Dampak pernikahan tersebut menjadi sebab awal masuknya islam di kalangan Istana Pakoean Padjajaran. Dimulai pada masa Raden Manah Rarasa atau Pamanah Rasa, lebih dikenal sebagai praboe Siliwangi dari Pakoean Padjajaran dengan gelar Praboe Dewata Wisesa.
Pernikahan Praboe Siliwangi dengan Nyai Subang Larang, sebagai santri dari Syekh Hasanuddin atau dikenal pula sebagai Syekh Qura. Melalui pernikahan inilah menjadi sebab terjadinya Islamisasi Prabu Siliwangi dan Dinastinya. Pernikahan tersebut dilaksanakan secara Islami. Dari hasil pernikahan antara Prabu Siliwangi dengai Nyai Subang Larang melahirkan tiga orang putra :
Pertama, putra, Walang Sungsang lahir 1423 M
Kedua, putri, Nyai Rara Santang lahir 1426 M
Ketiga, Putra, Raja Sangara lahir 1427 M
Ketiga putra putri Prabu Siliwangi ini merupakan perintis awal dari Dinasti Prabu Siliwangi yang menjadi penganut agama Islam. Tak hanya sebatas penganut Islam, melainkan nyai Rara Santang dari pernikahannya dengan Maulana Sultan Mahmud atau Syarif Abdullah pun melahirkan Sunan Gunung Jati sebagai salah seorang dari Wali Sanga adalah cucu Prabu Siliwangi.
Dengan demikian secara historis, Dinasti Prabu Siliwangi melahirkan salah seorang dari Wali Sang. Namun hal ini, kurang mendapat penekanan interpretasi sejarahnya bagi sebagian sejarawan. Ataupun kurang dijelaskan oleh sementara sejarawan bahwa Dinasti Prabu Siliwangi berperan besar melahirkan Dinastinya sebagai pembangun kekuasaan politik islam atau kesultanan: Cirebon, Jakarta dan Banten.

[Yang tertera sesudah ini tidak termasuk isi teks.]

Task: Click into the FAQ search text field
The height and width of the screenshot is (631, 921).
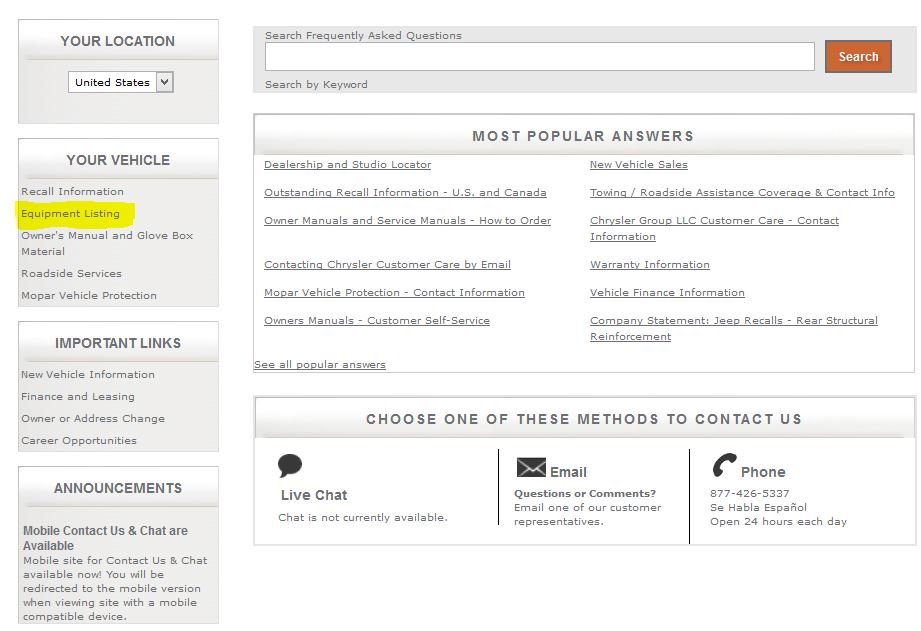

Dengan Menekankan dan mengaitkan hubungan Prabu Siliwangi dengan pernikahan Islamnya dan Dinastinya, dapat dibaca kesinambungan kesejarahan antara Kerajaan Hindu Padjajaran dan Kesultanan Cirebon, Jakarta, dan Banten. Selain itu, dari pernikahannya secara Islam dengan nyai Subang Larang oleh syekh Qura, sebenarnya Prabu Sliwangi telah memeluk Islam. Dengan kata lain, telah terjadi Islamisasi pada kalangan Istana Kerajaan Padjajaran melalui pernikahan.
Perkembangan wilayah dan pusat pemerintahan dari Dinasti Prabu Siliwangi ke arah timur, terjadi pada masa Walang Sungsang. Setelah berguru selama tiga tahun dengan guru Syekh Datuk Kahfi, diwisuda dengan ditandai penganuggerahan nama baru, Ki Samadullah.
Dapat dipastikan karena pengaruh dari kakeknya, Ki Gedeng Tapa, ayah nyai Subang Larang, sebagai Syekh Bandar Muara Jati Cirebon, dan sebagai Raja Singapura, menjadikan Walang Sungsang atau ki Samadullah membuka wilayah baru di Kebon Pasisir sebelah selatan Gunung Amparan Jati. Di kebon Pasisir ini, Walang Sungsang atau ki Samadullah atau Haji Abdullah Iman juga disebut sebagai Ki Cakra Bumi atau Pangeran Cakrabuana.
Langkah yang diambil oleh ki Cakrabumi atau pangeran Cakrabuana merintis wilayah baru, Cirebon Larang, mendapat penghormatan dari Prabu Siliwangi dari Pakuan Padjajaran. Ditandai dengan pemberian gelar terhadap ki Cakrabumi atau Pangeran Cakrabuana dengan Sri Mangana. Di samping gelar ini, diserahkan juga panji-panji kerajaan yang diantarkan oleh Raja Sengara. Pertemuan ini, menjadikan Raja Sengara masuk Islam dan naik haji. Kemudian dikenal sebagai Haji Mansur.
Peristiwa sejarah keluarga Prabu Siliwangi masuk islam merupakan sebuah contoh sejarah betapa terbukanya sikap raja dan bangsawan Hindu atau Buddha dalam menyikapi masalah peralihan agama atau konversi ke Islam. Seperti halnya proses Islamisasi di kalangan Dinasti Mongol, dimulai dari adanya pernikahan dengan putri bangsawan yang lebih dahulu masuk Islam yang berlangsung dengan damai.
Proses Islamisasi melalui jalan niaga dan pernikahan merupan ciri umum spesifikasi islam. Selain itu juga, peranan ulama dan pesantren sebagai katalisator Islamisasi di Nusantara Indonesia tidak pernah terjadi dengan cara kekerasan dalam pengembangan ajaran agama apa pun, kecuali yang dilakukan oleh imperialis barat dengan sistem peperangan dan pemaksaan alih agama. sekian.